The more I deal with infrastructure architecture, the more I think that somewhere along the way, we have overspecialized. There are too many architects that have never lived with a system in production, or spent time on an operations team. Likewise, there are a lot of operations people that insulate themselves from the specification and development of systems for which they will ultimately take responsibility.
The net result is suboptimization in the hardware/software fit. As a result, overall availability of the application suffers.
Here’s a recent example.
First, we’re trying to address the general issue of flowing data from production back into pre-production systems – QA, production support, development, staging. The first attempt took 6 days to complete. Since the requirements of the QA environment stipulate that the data should be no more than one week out of date relative to production, that’s a big problem. On further investigation, it appears that the DBA who was executing this process spent most of the time doing scps from one host to another. It’s a lot of data, so in one respect 10 hour copies are reasonable.
But the DBA had never been told about the storage architecture. That’s the domain of a separate "enterprise service" group. They are fairly protective of their domain and do not often allow their architecture documents to be distributed. They want to reserve the right to change them at will. Now, they will be quite helpful if you approach them with a storage problem, but the trick is knowing when you have a storage problem on your hands.
You see, all of the servers that the DBA was copying files from and to are all on the same SAN. An scp from one host on the SAN to another host on the SAN is pretty redundant.

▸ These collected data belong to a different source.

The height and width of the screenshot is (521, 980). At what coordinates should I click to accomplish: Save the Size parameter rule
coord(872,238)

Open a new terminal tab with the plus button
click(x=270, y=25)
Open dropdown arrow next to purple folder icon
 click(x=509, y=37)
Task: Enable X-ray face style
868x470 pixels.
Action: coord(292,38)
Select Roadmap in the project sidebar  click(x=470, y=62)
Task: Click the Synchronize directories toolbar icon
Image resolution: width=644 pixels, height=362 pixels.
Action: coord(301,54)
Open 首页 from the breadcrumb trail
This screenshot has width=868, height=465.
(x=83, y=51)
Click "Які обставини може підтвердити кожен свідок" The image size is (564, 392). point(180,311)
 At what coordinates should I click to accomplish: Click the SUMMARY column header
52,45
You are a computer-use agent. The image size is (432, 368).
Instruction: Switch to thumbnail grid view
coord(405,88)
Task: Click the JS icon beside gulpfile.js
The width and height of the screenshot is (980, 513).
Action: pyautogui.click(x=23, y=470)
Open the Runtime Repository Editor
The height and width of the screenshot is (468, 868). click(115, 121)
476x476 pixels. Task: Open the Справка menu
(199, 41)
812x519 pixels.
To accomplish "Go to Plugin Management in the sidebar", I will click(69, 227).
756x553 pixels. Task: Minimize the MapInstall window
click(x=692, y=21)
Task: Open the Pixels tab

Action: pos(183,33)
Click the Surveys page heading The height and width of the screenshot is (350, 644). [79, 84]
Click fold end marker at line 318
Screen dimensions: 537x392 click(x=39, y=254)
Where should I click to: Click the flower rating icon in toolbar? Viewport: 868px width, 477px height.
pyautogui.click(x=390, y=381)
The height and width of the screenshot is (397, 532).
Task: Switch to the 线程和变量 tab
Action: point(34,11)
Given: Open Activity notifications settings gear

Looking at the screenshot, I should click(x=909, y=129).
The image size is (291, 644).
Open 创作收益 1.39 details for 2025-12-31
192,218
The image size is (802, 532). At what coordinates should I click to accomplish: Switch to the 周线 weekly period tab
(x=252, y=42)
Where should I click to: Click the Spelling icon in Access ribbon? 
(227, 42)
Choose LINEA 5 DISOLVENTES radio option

There’s an alternative solution that involves a few simple steps: Take a database snapshot onto a set of disks with mirrors, split the mirrors, and join them onto another set of mirrors, then do an RMAN "recovery" from that snapshot into the target database. Total execution time is about 4 hours.
From six days to four hours, just by restating the problem to the right people.
This is not intended to criticize any of the individuals involved. Far from it, they are all top-notch professionals. But the solution required merging the domains of knowledge from these two groups – and the organizational structure explicitly discouraged that merging.
Another recent example.
One of my favorite conferences is the Colorado Software Summit. It’s a very small, intensely technical crowd. I sometimes think half the participants are also speakers. There’s a year-round mailing list for people who are interested in, or have been to, the Summit. These are very skilled and talented people. This is easily the top 1% of the software development field.
Even there, I occasionally see questions about how to handle things like transparent database connection failover. I’ll admit that’s not exactly a journeyman topic. Bring it up at a party and you’ll have plenty of open space to move around in. What surprised me is that there are some fairly standard infrastructure patterns for enabling database connection failover that weren’t known to people with decades of experience in the field. (E.g., cluster software reassigns ownership of a virtual IP address to one node or the other, with all applications using the virtual IP address for connections).
This tells me that we’ve overspecialized, or at least, that the groups are not talking nearly enough. I don’t think it’s possible to be an expert in high availability, infrastructure architecture, enterprise data management, storage solutions, OOA/D, web design, and network architecture. Somehow, we need to find an effective way to create joint solutions, so we don’t have software being developed that’s completely ignorant of its deployment architecture, nor should we have infrastructure investments that are not capable of being used by the software. We need closer ties between operations, architecture, and development.